§ **Brief**
Bring back every record exactly, except for the pictures, which stay out.

§ **Task inputs**
· · · ·
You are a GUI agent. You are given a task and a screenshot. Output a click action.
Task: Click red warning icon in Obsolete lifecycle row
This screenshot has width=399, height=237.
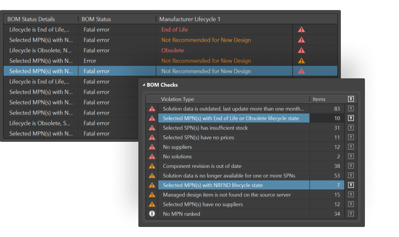point(301,51)
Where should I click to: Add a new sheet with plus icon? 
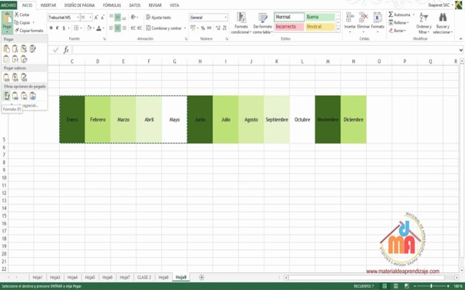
· · · ·
§ **Response**
You are a GUI agent. You are given a task and a screenshot. Output a click action.
Task: Click red warning icon in Obsolete lifecycle row
This screenshot has width=399, height=237.
point(301,51)
Where should I click to: Add a new sheet with plus icon? 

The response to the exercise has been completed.